Following FMECA, designers often use FTA, failure or fault tree analysis, seeing what the failure of one component might take with it.  The combined analyses help account for the reliability we enjoy with modern mechanical engines, and we like to think electric motors are simpler and more reliable than their mechanical counterparts, but how do we help promote high reliability?

Mike suggested the use of built in tests and power-on self-tests as part of a modern approach to making electric aircraft safe.  Such systems would check and detect latent failures, and if failures did occur, make second failures improbable.

He premised a bus or channel that had a mean time between failure (MTBF) of 3,000 hours, and populated that channel with various electrical components.  Such systems would have line replaceable units (LRUs) that would be swapped out easily, even before failure, but as predicted by their MTBF lifetimes.  With “redundant everything,” even low reliability components can achieve high system reliability:  N+1 or N+2 electric tail rotors, for instance.

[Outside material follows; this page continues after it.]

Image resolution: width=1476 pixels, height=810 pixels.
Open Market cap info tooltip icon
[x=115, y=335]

This may include using roughly equivalent components from different manufacturers, or different models from the same manufacturer.  Such approaches can use a democratic version of artificial intelligence, with different controllers “voting” on a next state or modulating function.  Because, in current design trends, every component has associated software, a single-event upset in the software or embedded firmware could have far-reaching consequences.

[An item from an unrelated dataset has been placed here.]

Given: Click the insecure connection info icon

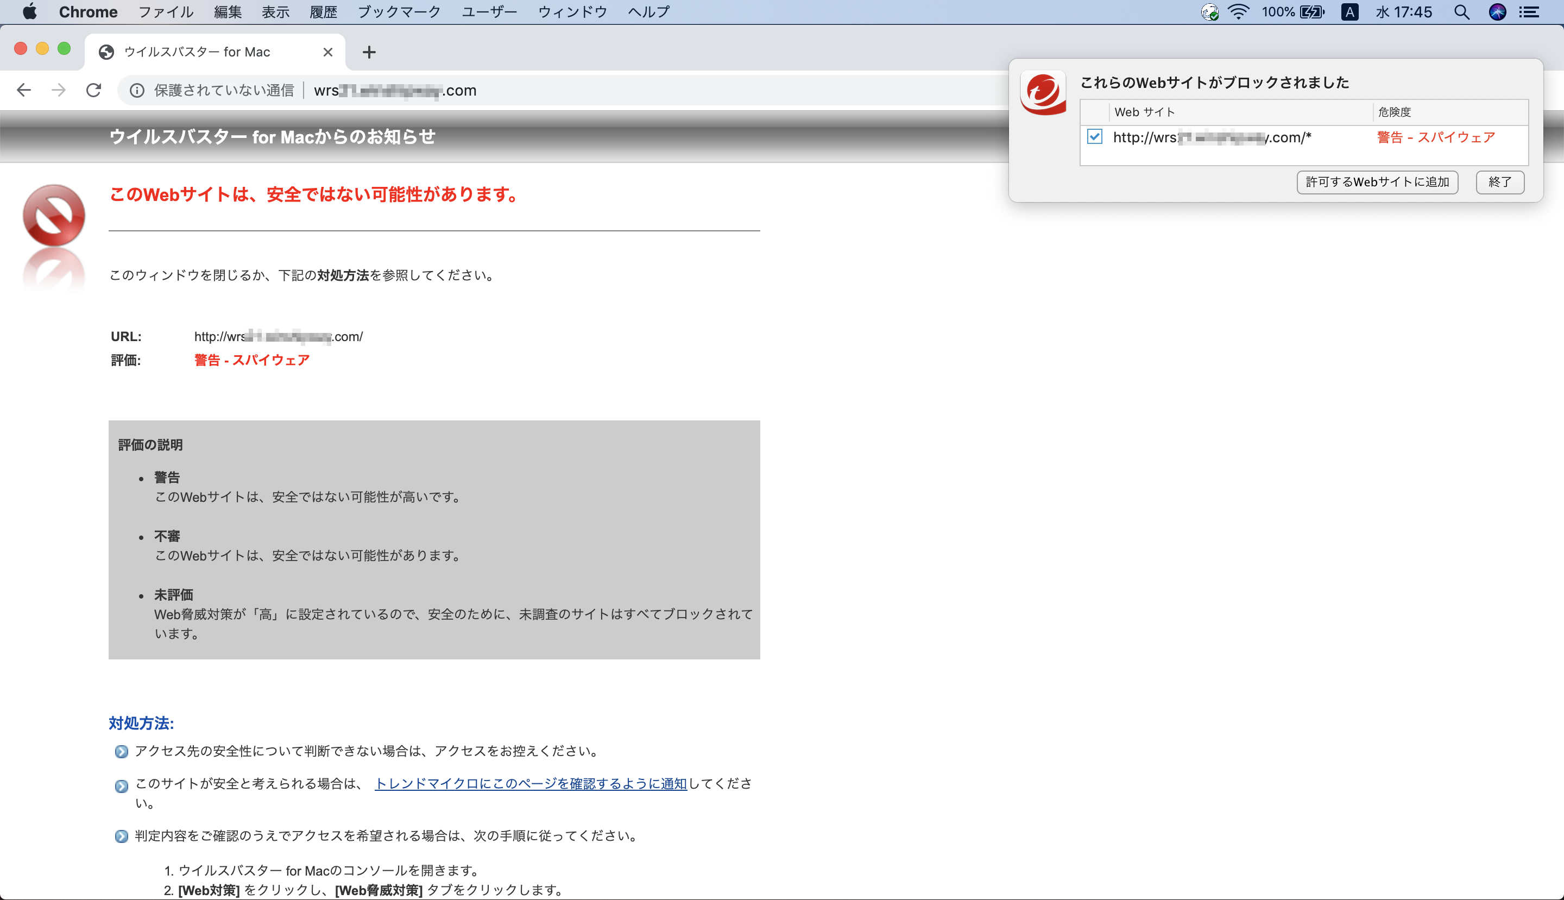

Mike suggested reviewing material in Michael Barr’s web site, with his presentation on Killer Apps, software glitches that have caused at least 30 deaths in the three examples given.  Flying by software means that the software has to be redundant and rely on an architecture that prevents any one failure from bringing an airplane down.  This type of fault-tolerant computing is necessary to prevent the kinds of accidents brought on by faulty software – such as one hybrid car’s unintended acceleration issues a few years ago.

There will always be pilot errors and mechanical failures, but electrical and software control systems will be called to attain an even higher standard.  Such systems need to be able to isolate faults to prevent damage to other parts of the system, to identify bugs before they become active, and to maintain the stability of the bus or channel that connects everything.

He had some practical ideas for the design of such systems, such as avoiding long leads, where inductance can cause problems.  He noted that over-voltage destroys components and can lead to battery pack failures.  Such steps help, but high reliability takes time to validate, unfortunately.  That’s where his most counter-intuitive thought summarized much of the talk – using redundant, lower-reliability components in combination can offer reliability while allowing speedier testing.

Throughout the discussion, he showed slides with schematics of a craft that looked very much like the GL-10 currently being tested by NASA, and which looks itself like a small version of what will become LEAPTech, on which LaunchPoint is working with NASA to provide a high-reliability battery management system.  Mike’s email says, “We are working fairly closely with the NASA folks doing the GL-10 VTOL testbed and with Mark Moore who is doing the LEAPTech project.  It is highly likely that the GL-10 testbed will be able to fly later this year using a hybrid propulsion system / gen-set provided by us.”

Michael Ricci explains LaunchPoint's involvement with NASA's LEAPTech program

Michael Ricci explains LaunchPoint’s involvement with NASA’s LEAPTech program

The many projects and diverse approaches that LaunchPoint brings to its clients shows an inventive and responsive company in action.  We were honored to have Michael Ricci on hand to share these innovations with us.